As contemporary artists’ practices evolve to incorporate ever-newer forms and approaches, conservators are encountering challenges not met before, that influence the development of sustainable and green treatment methods and materials. Many challenges stem from how we understand and articulate authenticity and cultural heritage. In approaching authenticity, the conservation field seeks to rely on reliable knowledge, supplied by science that has been playing an ever more critical role in conservation and technical art history. While conservation science techniques are relatively well-known to conservators, the foundational ethos of the scientific inquiry that distinguishes science from other intellectual pursuits needs to be clarified. Exploration of the foundational ethos of science and the philosophy of science has lacked in conservation, which creates communication problems for stakeholders with different backgrounds: curators, conservators, art historians, and scientists, who operate in different realms, but need to produce knowledge across disciplines and collectively. To bridge this knowledge gap in authenticity questions, the authors take the perspective of the philosophy of science and discuss what makes the scientific inquiry distinct from other intellectual pursuits in the context of conservation. As a workable solution for cultural heritage, the authors propose adopting a concept of scientific attitude as a science demarcation criterion, introduced by Lee McIntyre. The new demarcation criterion, based on values rather than methodology, offers a sustainable approach to defining the role of present-day science in cultural heritage and building sustainable connections with diverse frameworks of knowledge used in conservation and authenticity questions.

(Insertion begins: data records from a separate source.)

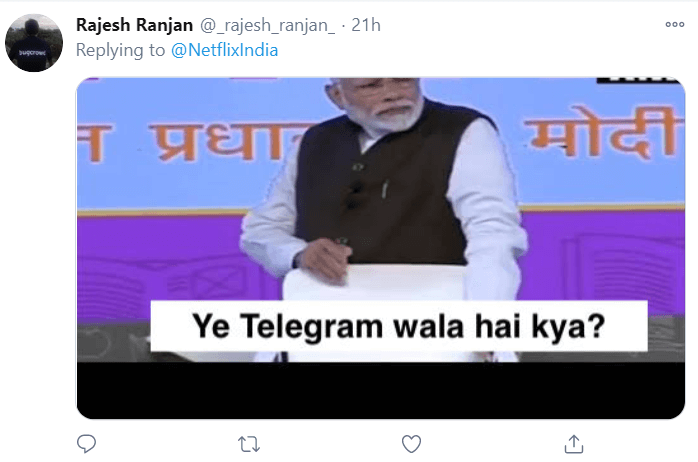Click the 21h timestamp of the tweet
Image resolution: width=698 pixels, height=462 pixels.
(366, 25)
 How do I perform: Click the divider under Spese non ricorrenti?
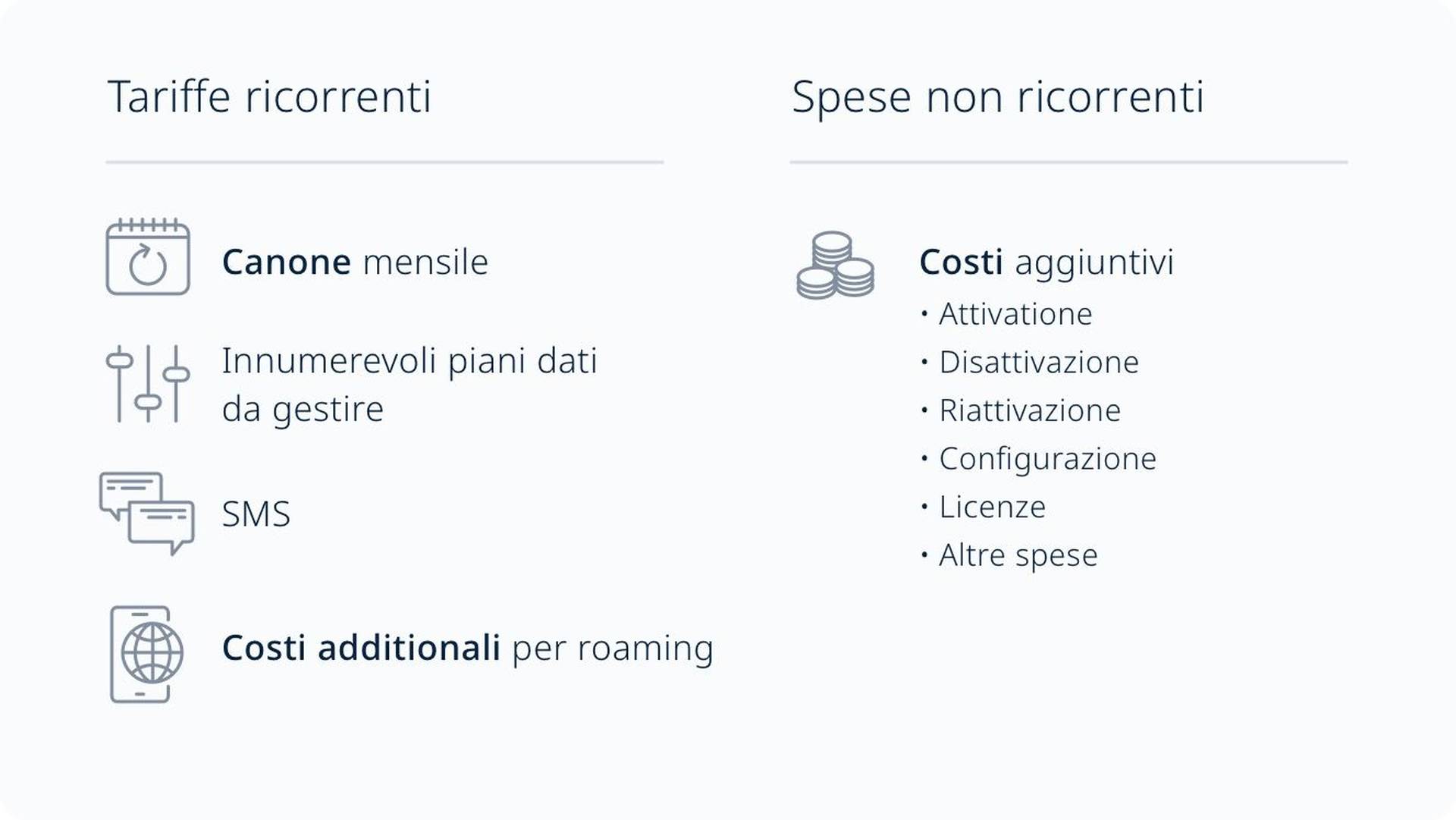pyautogui.click(x=1068, y=162)
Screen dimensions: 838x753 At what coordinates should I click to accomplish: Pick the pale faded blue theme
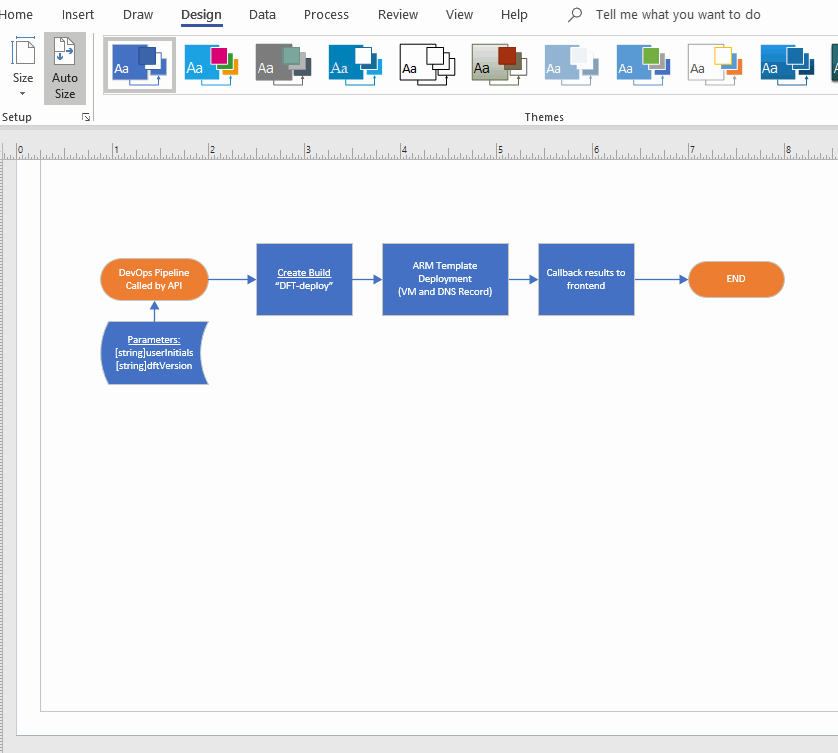(x=571, y=64)
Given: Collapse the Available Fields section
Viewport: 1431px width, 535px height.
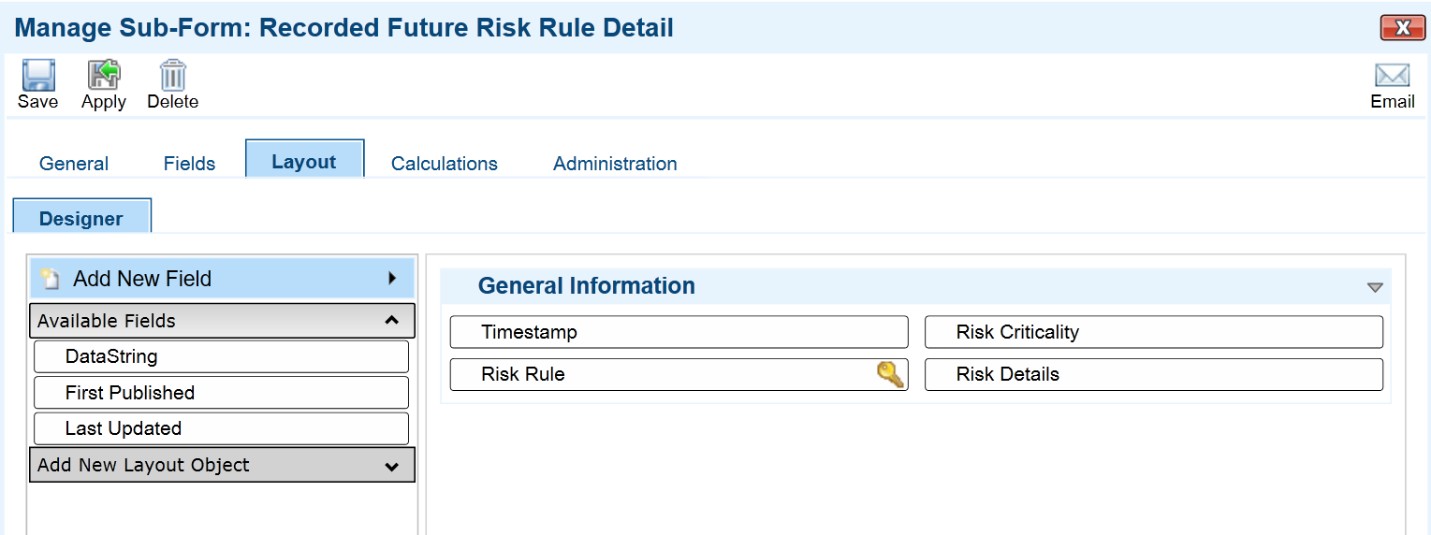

Challenges in articulating authenticity in art conservation

The twenty-five-hundred-year-old Zeno’s Arrow paradox, a thought experiment proposed by the ancient Greek philosopher Zeno of Elea, states that an arrow in flight is at rest at any given moment, and motion is impossible. To the present day, Zeno’s paradox does not have a logical resolution, as we experience motion and arrows do fly. Zeno argues that at each instant, the arrow occupies a fixed space equal to its length. If we depart from a notion, that time is composed of instants (or “nows”), and the arrow is motionless at each one, the arrow cannot be moving at all. The paradox cannot be definitively solved as it challenges our intuitive understanding of infinitely divisible (discrete) space and time. The true problem here is not the motion, but how we understand and articulate space and time on which the understanding and explanation of motion depends. Calculus and the theory of limits provide a framework to handle infinitely small intervals and sums, allowing one to articulate the continuous motion of the arrow and its eventual arrival at the target, even though it passes through an infinite number of points on its way. In essence, while the paradox may seem puzzling on an intuitive level, mathematical and scientific theories have provided tools to comprehend and work with such concepts, providing solutions within the framework of these theories.

The same challenge applies to the articulation of authenticity in art. As contemporary artists’ practices evolve to incorporate ever-newer forms and approaches, conservators and conservation scientists are dealing with challenges not met before. Most seem to stem from how we understand and articulate authenticity, but in reality, they stem from how we understand the work of art, the artist’s intent, and the role of the beholder, the interaction on which the notion of authenticity depends. Despite being a frequently discussed topic in conservation theory and a hallmark of any treatment, authenticity continues to be used as a nebulous term, a phenomenon without an accepted conceptual reference frame or framework, similar to the standard model in physics.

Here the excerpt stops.